Florinef is a brand name of Fludrocortisone. It is a corticosteroid produced to treat adrenogenital syndrome (also called Apera-Galle syndrome), Addison's disease, orthostatic hypotension, cerebral salt wasting syndrome, and adrenal insufficiency. The drug replenishes the deficiency of hormones of the adrenal cortex. 1 tablet contains 0.1 mg of fludrocortisone acetate. It participates in the metabolism, including mineral and carbohydrate one. The drug causes the retention of sodium ions and promotes the excretion of potassium.
Blocks the final stage of HCl secretion, reducing basal and stimulated secretion, regardless of the nature of the stimulus. Prescribed for gastric ulcer and duodenal ulcer in acute phase, erosive-ulcerative esophagitis, reflux esophagitis, Zollinger-Ellison syndrome, stress ulcers of the gastrointestinal tract; eradication of Helicobacter pylori within a combination therapy, non-ulcer dyspepsia.
An antimicrobial bactericide - synthetic derivative of nitroimidazole. Used in urethritis, vaginitis, intestinal amoebiasis, liver amoebiasis, giardiasis.

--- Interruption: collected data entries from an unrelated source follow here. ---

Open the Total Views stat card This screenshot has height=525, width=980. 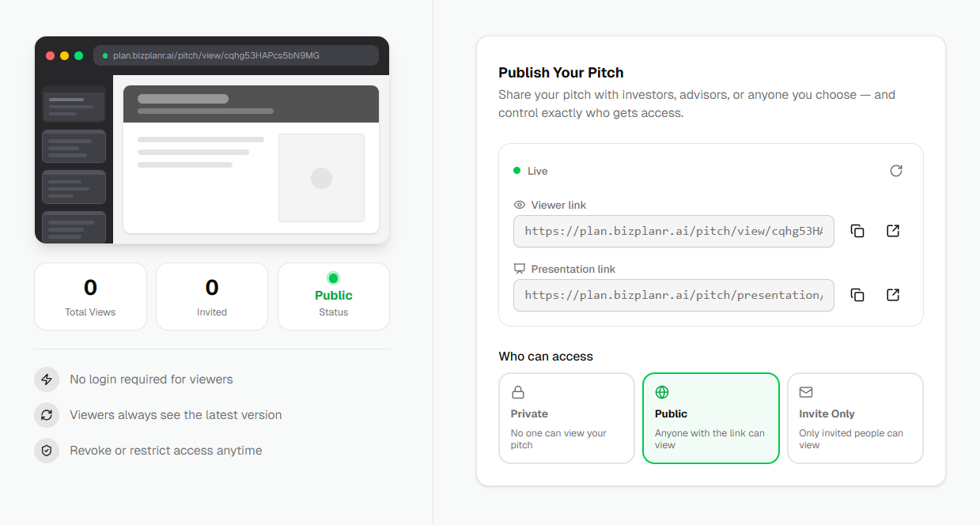[x=90, y=296]
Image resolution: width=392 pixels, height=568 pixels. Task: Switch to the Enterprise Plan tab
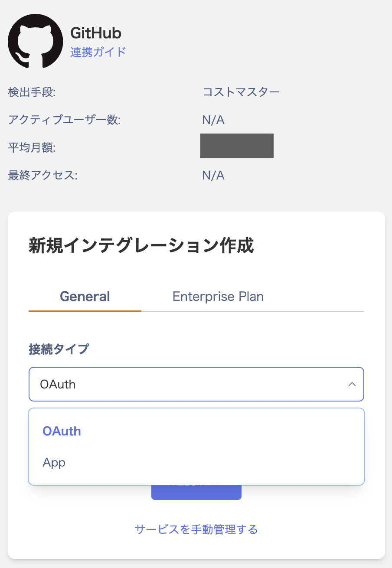[218, 297]
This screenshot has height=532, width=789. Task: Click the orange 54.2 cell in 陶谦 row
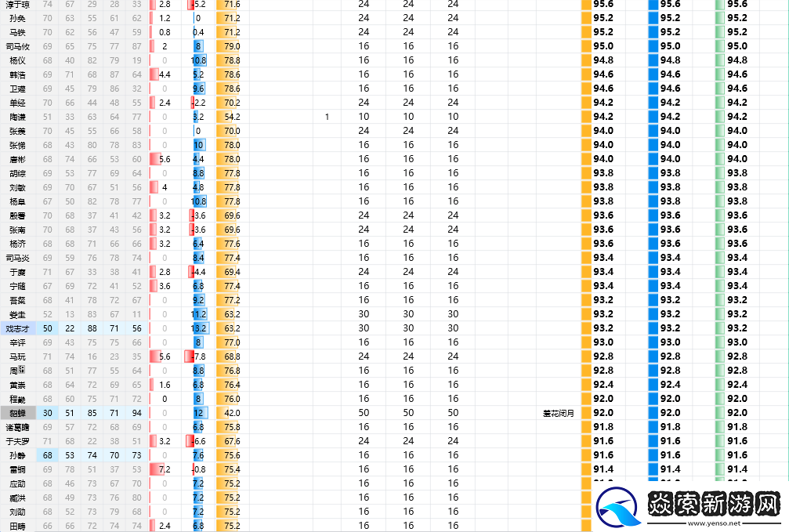[x=229, y=117]
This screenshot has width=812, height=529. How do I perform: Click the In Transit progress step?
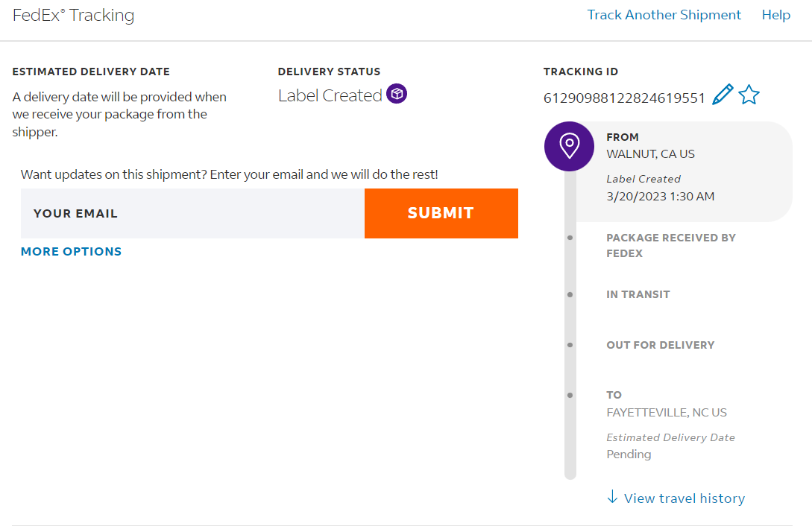click(638, 294)
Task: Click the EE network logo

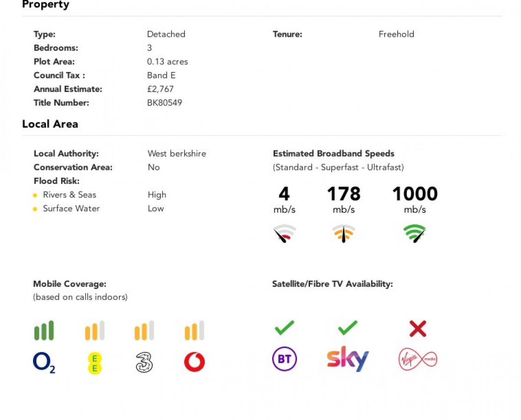Action: 95,363
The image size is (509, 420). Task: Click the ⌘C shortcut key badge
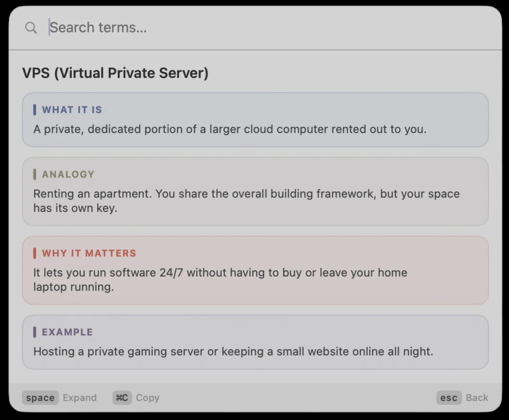[122, 398]
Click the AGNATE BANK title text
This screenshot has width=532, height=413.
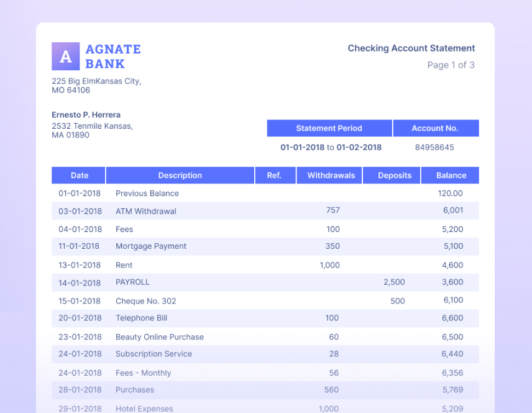(113, 57)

is given to patients for treating severe acne that do not respond to other medicines
Etodolac - has an anti-inflammatory, analgesic, antipyretic effect. The medicine is prescribed in case of rheumatoid arthritis, ankylosing spondylitis, arthrosis with pain syndrome and restriction of movements, acute and chronic osteoarthritis.
Elavil - antidepressive medicine. Renders also some analgesic, H2-histamineblocking and antiserotonin action, promotes elimination of bedwetting and reduces appetite. It is taken at Depressions (especially with anexiety, agitation and sleep disorders, including children's age, endogenous, involutional, reactive, neurotic, medicinal, at organic lesions of a brain, alcoholic abstinence), schizophrenic psychoses, mixed emotional frustration, behavior disorders, night enuresis, nervous bulimia, chronic pain syndrome.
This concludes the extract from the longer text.